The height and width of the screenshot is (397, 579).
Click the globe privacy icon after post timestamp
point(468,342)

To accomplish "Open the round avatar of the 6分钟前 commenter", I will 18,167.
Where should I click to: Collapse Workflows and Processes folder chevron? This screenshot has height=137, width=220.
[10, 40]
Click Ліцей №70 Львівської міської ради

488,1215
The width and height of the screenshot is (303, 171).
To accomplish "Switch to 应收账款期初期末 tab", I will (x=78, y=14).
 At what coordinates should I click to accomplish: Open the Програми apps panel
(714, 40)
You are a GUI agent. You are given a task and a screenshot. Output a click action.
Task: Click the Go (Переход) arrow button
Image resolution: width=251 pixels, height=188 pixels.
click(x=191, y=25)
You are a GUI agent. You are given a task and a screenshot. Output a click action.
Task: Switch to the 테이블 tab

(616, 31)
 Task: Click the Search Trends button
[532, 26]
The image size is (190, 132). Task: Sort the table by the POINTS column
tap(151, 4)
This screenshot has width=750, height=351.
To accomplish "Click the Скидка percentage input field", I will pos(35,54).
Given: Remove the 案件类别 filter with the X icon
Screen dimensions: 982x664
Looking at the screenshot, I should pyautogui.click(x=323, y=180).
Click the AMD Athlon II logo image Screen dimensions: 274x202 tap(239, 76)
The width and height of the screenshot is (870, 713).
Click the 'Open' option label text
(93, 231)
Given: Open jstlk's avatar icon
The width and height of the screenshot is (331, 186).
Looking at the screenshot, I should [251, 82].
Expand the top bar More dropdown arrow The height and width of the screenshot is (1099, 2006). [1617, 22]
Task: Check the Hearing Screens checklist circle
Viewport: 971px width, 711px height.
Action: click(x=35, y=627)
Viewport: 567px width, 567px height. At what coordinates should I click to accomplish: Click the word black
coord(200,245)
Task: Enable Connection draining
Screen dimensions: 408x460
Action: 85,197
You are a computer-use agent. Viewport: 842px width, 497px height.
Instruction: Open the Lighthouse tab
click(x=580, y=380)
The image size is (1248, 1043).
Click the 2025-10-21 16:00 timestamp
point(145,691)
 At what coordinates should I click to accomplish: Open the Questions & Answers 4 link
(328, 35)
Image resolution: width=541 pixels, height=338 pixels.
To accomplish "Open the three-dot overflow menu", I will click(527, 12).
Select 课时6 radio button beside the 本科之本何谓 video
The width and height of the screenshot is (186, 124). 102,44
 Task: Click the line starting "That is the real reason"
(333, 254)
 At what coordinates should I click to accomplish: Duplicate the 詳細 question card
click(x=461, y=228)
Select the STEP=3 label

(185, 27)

+ + + + +

▸ What you should do
Restate the records above word for word.

▸ Response to the exercise
The height and width of the screenshot is (397, 579).
Click the globe privacy icon after post timestamp
point(468,342)

To accomplish "Open the round avatar of the 6分钟前 commenter", I will 18,167.
Where should I click to: Collapse Workflows and Processes folder chevron? This screenshot has height=137, width=220.
[10, 40]
Click Ліцей №70 Львівської міської ради

488,1215
The width and height of the screenshot is (303, 171).
To accomplish "Switch to 应收账款期初期末 tab", I will (x=78, y=14).
 At what coordinates should I click to accomplish: Open the Програми apps panel
(714, 40)
You are a GUI agent. You are given a task and a screenshot. Output a click action.
Task: Click the Go (Переход) arrow button
Image resolution: width=251 pixels, height=188 pixels.
click(x=191, y=25)
You are a GUI agent. You are given a task and a screenshot. Output a click action.
Task: Switch to the 테이블 tab

(616, 31)
 Task: Click the Search Trends button
[532, 26]
The image size is (190, 132). Task: Sort the table by the POINTS column
tap(151, 4)
This screenshot has width=750, height=351.
To accomplish "Click the Скидка percentage input field", I will pos(35,54).
Given: Remove the 案件类别 filter with the X icon
Screen dimensions: 982x664
Looking at the screenshot, I should pyautogui.click(x=323, y=180).
Click the AMD Athlon II logo image Screen dimensions: 274x202 tap(239, 76)
The width and height of the screenshot is (870, 713).
Click the 'Open' option label text
(93, 231)
Given: Open jstlk's avatar icon
The width and height of the screenshot is (331, 186).
Looking at the screenshot, I should [251, 82].
Expand the top bar More dropdown arrow The height and width of the screenshot is (1099, 2006). [1617, 22]
Task: Check the Hearing Screens checklist circle
Viewport: 971px width, 711px height.
Action: click(x=35, y=627)
Viewport: 567px width, 567px height. At what coordinates should I click to accomplish: Click the word black
coord(200,245)
Task: Enable Connection draining
Screen dimensions: 408x460
Action: 85,197
You are a computer-use agent. Viewport: 842px width, 497px height.
Instruction: Open the Lighthouse tab
click(x=580, y=380)
The image size is (1248, 1043).
Click the 2025-10-21 16:00 timestamp
point(145,691)
 At what coordinates should I click to accomplish: Open the Questions & Answers 4 link
(328, 35)
Image resolution: width=541 pixels, height=338 pixels.
To accomplish "Open the three-dot overflow menu", I will click(527, 12).
Select 课时6 radio button beside the 本科之本何谓 video
The width and height of the screenshot is (186, 124). 102,44
 Task: Click the line starting "That is the real reason"
(333, 254)
 At what coordinates should I click to accomplish: Duplicate the 詳細 question card
click(x=461, y=228)
Select the STEP=3 label

(185, 27)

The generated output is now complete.